Was halten Sie von dem vorgeschlagenen Drei-Säulen-Modell der SPD in Sachen Kulturförderung?

Wir haben schon in der Vergangenheit klare kulturpolitische Schwerpunkte gesetzt. Wir müssen aber auch aufpassen, dass wir bei manchen Ausgaben, etwa bei der freien Kulturszene, nicht überziehen. Daher finde ich eine Diskussion über eine Nachjustierung begrüßenswert.

Bisher galt doch bei der Kulturförderung eher ein Gießkannenprinzip. Hätte nicht auch die Stadtverwaltung auf solch eine Reform kommen können?

Das sehe ich anders - sonst hätte der Gemeinderat bei seinen Haushaltsberatungen in den vergangenen Jahren ja komplett danebengelegen. Wir fördern ja enorm viel: Andere Städte unserer Größenordnung geben im Jahr 80 Euro pro Einwohner für Kultur aus, in Heidelberg sind es 220 Euro. Neue Kulturprojekte müssen dennoch förderfähig bleiben.

Nächstes Jahr wird der Bundestag neu gewählt. Wie sieht Ihre Wunschregierung aus?

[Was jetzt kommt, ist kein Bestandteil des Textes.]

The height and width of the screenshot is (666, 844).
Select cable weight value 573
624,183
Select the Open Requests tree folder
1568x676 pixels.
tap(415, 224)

Mein großer Wunsch ist das, was wir in Heidelberg zum Gutteil erreicht haben: dass nicht Angst die Politik steuert und dass das Vertrauen in die Politik und ihre Vertreter wieder stärker wird. Die große Verunsicherung im Moment führt dazu, dass sich viele Bürger umorientieren und nach einfachen und schnellen Lösungen suchen. Da dürfen wir nicht nur mit Fakten dagegenhalten, sondern müssen Stadtpolitik noch konkreter erlebbar machen. Dazu gehört auch, dass wir wieder mehr den direkten Dialog mit den Bürgern suchen.

Würden Sie es begrüßen, wenn Angela Merkel weiter Bundeskanzlerin bliebe?

Sie ist eine Politikerin, die es geschafft hat, eine klare Position beizubehalten. Sie hat viel für Europa erreicht. Aber auch hier gilt: Ich würde mir wünschen, dass sie noch häufiger den offenen Diskurs mit den Bürgern sucht. Also raus aus den geschlossenen Veranstaltungen und auf die Marktplätze!